The amount of readers asking if Kucinich was being accurate when he very publicly and repeatedly accused the Commander in Chief of violating the United States Constitution by unilaterally engaging in a very unpopular and violent military action, and therefore may be subject to impeachment, was apparently nil.

The truth is that PolitiFact isn't rating the obvious Kucinich blurb because it would force them to confront an issue that reflects poorly on Obama.

To be fair, PolitiFact did acknowledge Obama's Flip-Flop on the Libya issue. As a candidate he said-
"The president does not have power under the Constitution to unilaterally authorize a military attack in a situation that does not involve stopping an actual or imminent threat to the nation."
They gave him a Full Flop, but even that rating is couched in tu quoque justifications. And the fact is flopping on an issue is an irrelevant and much less serious charge than violating the supreme law of the land. Politicians flop on all kinds of issues all the time. Obama is no different, and by calling him on a flop they're not really "sorting out the truth" of anything. But violating the Constitution and committing an act that rises to the level of impeachment is a serious offense. Why the silence?

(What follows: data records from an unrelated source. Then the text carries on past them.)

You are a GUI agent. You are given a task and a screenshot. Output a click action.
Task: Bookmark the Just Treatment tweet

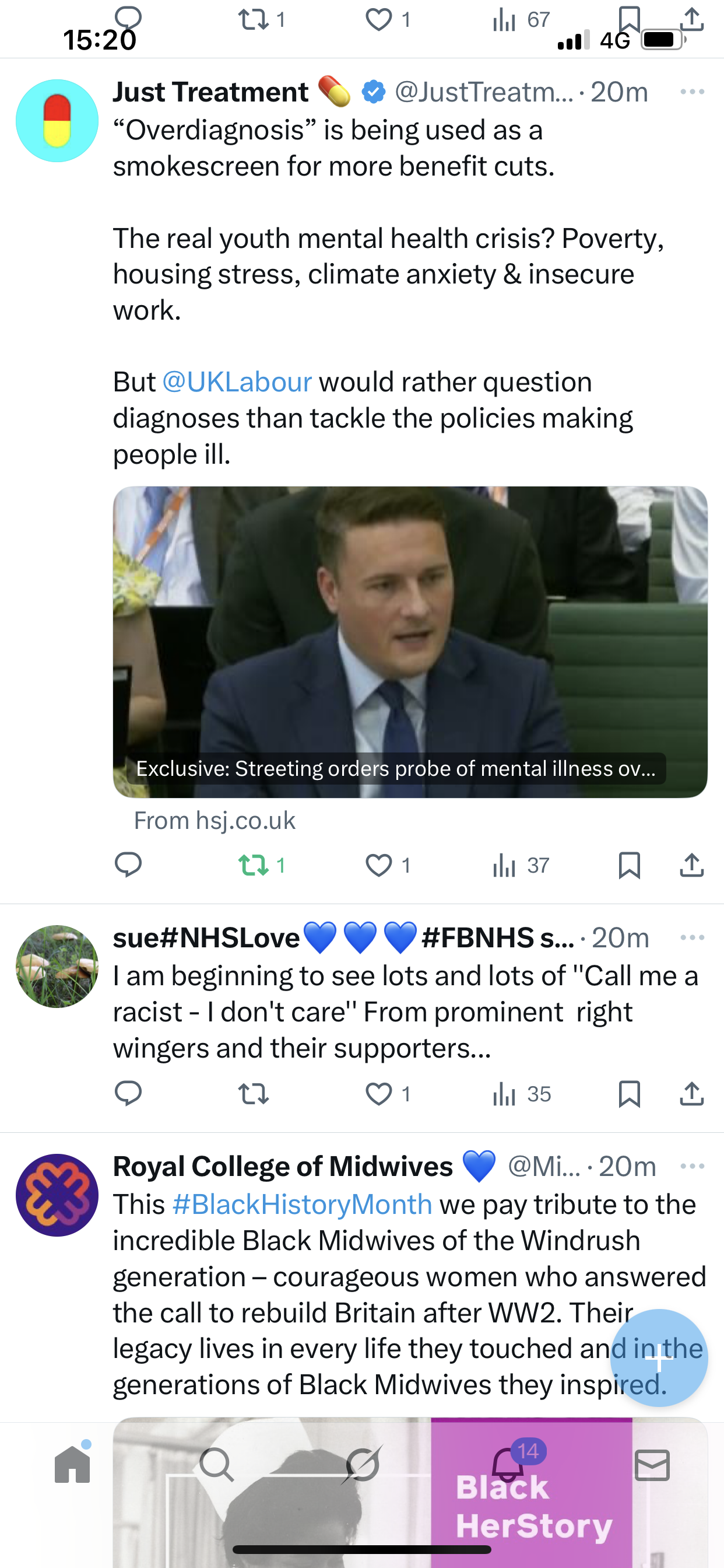pos(629,865)
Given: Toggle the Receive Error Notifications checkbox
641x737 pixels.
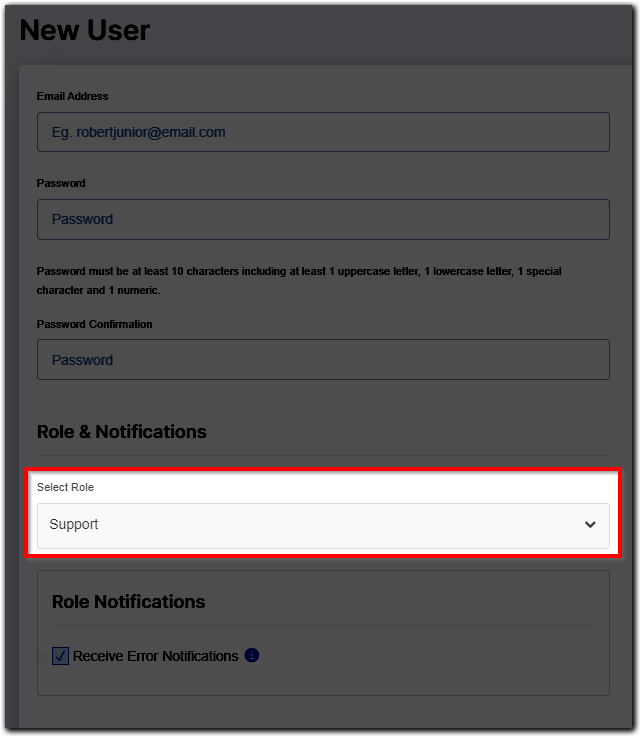Looking at the screenshot, I should 60,657.
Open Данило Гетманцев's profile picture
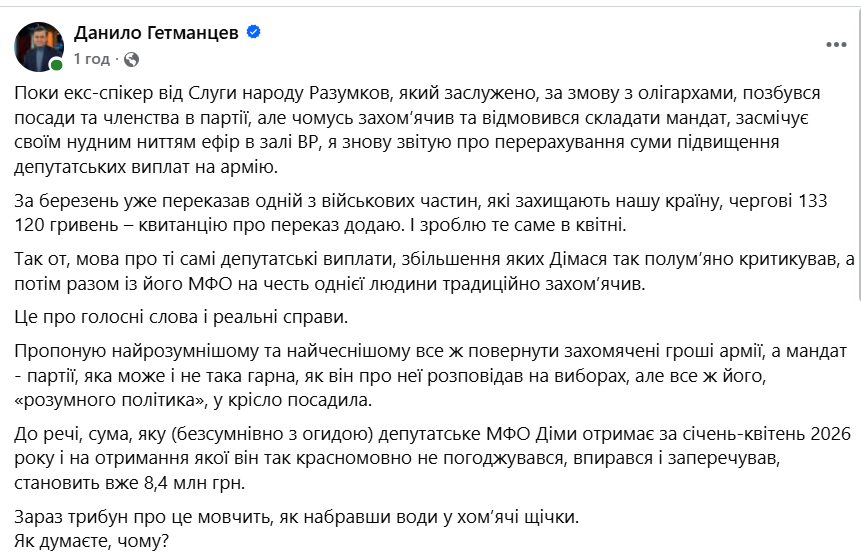Image resolution: width=861 pixels, height=560 pixels. 39,45
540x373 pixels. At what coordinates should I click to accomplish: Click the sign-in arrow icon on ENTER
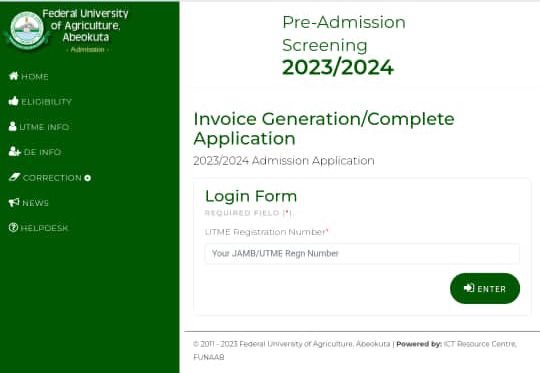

What this teachable moment has exposed is that PolitiFact's bias isn't always as obvious as simply picking more statements on the left or the right or rating one group more harshly than the other. Their bias is evident in the specific claims and specific people they choose to rate as well as the things they choose to ignore.

Subtle bias can be far more destructive than obvious campaigning. PolitiFact's dishonesty is especially damaging because of their fraudulent non-partisan, objective, truth seeking monicker. The truth is that PolitiFact is nothing more than cleverly labeled propaganda. The evidence is clear to see once you look at what they aren't checking as much as what they are.